Exercise requirements: Please return the items below verbatim, from the first line through the line that contains "Looking at the screenshot, I should 21,186.", and nothing beyond it.

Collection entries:
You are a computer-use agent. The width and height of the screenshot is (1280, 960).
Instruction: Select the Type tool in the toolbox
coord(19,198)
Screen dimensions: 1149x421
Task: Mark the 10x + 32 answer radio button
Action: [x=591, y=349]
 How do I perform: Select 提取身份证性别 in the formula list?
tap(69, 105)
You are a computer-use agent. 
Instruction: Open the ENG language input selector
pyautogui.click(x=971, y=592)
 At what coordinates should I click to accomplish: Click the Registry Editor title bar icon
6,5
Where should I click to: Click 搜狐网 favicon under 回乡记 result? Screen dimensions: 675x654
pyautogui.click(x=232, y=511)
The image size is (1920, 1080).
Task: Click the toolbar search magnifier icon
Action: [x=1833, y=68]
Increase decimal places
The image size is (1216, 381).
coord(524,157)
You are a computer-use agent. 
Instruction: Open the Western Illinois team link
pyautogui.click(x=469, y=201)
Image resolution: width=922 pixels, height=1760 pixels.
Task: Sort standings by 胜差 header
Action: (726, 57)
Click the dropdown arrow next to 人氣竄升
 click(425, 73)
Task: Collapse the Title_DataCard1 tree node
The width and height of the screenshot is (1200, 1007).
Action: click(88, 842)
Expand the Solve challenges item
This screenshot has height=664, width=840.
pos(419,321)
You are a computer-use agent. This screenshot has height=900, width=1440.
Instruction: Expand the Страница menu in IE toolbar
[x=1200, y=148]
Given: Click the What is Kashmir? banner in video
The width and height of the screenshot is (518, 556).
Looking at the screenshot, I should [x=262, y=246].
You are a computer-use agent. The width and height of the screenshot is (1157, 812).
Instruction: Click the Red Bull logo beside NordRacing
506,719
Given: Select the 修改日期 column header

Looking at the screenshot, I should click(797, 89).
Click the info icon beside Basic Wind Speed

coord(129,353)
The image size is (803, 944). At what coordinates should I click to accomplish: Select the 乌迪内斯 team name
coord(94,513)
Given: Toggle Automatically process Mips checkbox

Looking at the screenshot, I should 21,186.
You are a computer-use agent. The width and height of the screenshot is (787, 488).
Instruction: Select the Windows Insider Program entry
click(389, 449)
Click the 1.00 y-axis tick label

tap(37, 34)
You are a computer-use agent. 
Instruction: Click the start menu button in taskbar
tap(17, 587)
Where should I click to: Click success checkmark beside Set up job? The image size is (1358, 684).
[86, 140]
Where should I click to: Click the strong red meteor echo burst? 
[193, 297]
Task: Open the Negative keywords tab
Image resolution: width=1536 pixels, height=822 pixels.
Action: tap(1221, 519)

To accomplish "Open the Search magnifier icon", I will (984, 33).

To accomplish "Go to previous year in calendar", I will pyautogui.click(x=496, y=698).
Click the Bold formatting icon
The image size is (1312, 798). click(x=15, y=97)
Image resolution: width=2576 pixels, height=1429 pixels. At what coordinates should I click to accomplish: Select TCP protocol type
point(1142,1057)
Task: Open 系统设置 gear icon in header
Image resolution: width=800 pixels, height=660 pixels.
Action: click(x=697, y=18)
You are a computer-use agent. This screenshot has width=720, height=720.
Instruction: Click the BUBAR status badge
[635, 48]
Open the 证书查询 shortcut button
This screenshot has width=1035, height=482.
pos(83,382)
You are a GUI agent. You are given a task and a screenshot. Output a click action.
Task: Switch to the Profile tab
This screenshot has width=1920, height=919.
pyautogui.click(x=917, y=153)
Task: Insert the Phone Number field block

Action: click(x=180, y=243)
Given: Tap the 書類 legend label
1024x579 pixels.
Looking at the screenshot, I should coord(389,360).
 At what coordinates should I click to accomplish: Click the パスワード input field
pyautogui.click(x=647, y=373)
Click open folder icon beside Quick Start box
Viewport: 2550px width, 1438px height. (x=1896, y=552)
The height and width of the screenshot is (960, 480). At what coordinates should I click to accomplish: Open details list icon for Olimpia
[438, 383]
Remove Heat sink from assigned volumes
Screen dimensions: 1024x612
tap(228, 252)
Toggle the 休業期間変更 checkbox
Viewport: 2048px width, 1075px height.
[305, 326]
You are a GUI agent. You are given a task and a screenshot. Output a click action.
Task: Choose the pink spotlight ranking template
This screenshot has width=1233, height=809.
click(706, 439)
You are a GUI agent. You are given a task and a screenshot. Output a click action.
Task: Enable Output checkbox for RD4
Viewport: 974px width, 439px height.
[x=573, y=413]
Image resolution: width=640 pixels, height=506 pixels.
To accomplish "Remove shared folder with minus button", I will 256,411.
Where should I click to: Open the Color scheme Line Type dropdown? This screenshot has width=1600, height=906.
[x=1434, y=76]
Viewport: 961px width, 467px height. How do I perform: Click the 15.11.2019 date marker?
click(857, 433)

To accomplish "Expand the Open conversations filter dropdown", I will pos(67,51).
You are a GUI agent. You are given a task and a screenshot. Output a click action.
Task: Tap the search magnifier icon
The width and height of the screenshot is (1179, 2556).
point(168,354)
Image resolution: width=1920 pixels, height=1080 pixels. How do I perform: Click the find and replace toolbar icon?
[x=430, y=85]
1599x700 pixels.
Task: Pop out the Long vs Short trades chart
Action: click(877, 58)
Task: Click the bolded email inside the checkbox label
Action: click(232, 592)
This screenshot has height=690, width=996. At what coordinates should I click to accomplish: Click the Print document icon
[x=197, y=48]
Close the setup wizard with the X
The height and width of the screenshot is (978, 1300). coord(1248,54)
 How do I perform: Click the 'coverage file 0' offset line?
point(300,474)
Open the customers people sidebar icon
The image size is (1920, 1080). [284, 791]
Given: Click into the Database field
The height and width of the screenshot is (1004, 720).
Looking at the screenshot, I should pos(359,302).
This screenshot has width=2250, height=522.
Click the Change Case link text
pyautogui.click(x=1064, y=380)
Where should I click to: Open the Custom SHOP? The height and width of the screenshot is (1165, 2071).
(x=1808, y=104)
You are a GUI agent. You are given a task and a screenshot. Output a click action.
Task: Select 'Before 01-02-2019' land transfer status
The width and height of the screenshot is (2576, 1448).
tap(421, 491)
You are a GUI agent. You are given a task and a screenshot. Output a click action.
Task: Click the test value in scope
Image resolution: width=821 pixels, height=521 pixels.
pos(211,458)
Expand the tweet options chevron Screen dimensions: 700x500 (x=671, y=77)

Complete response:
You are a computer-use agent. The width and height of the screenshot is (1280, 960).
Instruction: Select the Type tool in the toolbox
coord(19,198)
Screen dimensions: 1149x421
Task: Mark the 10x + 32 answer radio button
Action: [x=591, y=349]
 How do I perform: Select 提取身份证性别 in the formula list?
tap(69, 105)
You are a computer-use agent. 
Instruction: Open the ENG language input selector
pyautogui.click(x=971, y=592)
 At what coordinates should I click to accomplish: Click the Registry Editor title bar icon
6,5
Where should I click to: Click 搜狐网 favicon under 回乡记 result? Screen dimensions: 675x654
pyautogui.click(x=232, y=511)
The image size is (1920, 1080).
Task: Click the toolbar search magnifier icon
Action: [x=1833, y=68]
Increase decimal places
The image size is (1216, 381).
coord(524,157)
You are a computer-use agent. 
Instruction: Open the Western Illinois team link
pyautogui.click(x=469, y=201)
Image resolution: width=922 pixels, height=1760 pixels.
Task: Sort standings by 胜差 header
Action: (726, 57)
Click the dropdown arrow next to 人氣竄升
 click(425, 73)
Task: Collapse the Title_DataCard1 tree node
The width and height of the screenshot is (1200, 1007).
Action: click(88, 842)
Expand the Solve challenges item
This screenshot has height=664, width=840.
pos(419,321)
You are a computer-use agent. This screenshot has height=900, width=1440.
Instruction: Expand the Страница menu in IE toolbar
[x=1200, y=148]
Given: Click the What is Kashmir? banner in video
The width and height of the screenshot is (518, 556).
Looking at the screenshot, I should [x=262, y=246].
You are a computer-use agent. The width and height of the screenshot is (1157, 812).
Instruction: Click the Red Bull logo beside NordRacing
506,719
Given: Select the 修改日期 column header

Looking at the screenshot, I should click(797, 89).
Click the info icon beside Basic Wind Speed

coord(129,353)
The image size is (803, 944). At what coordinates should I click to accomplish: Select the 乌迪内斯 team name
coord(94,513)
Given: Toggle Automatically process Mips checkbox

Looking at the screenshot, I should 21,186.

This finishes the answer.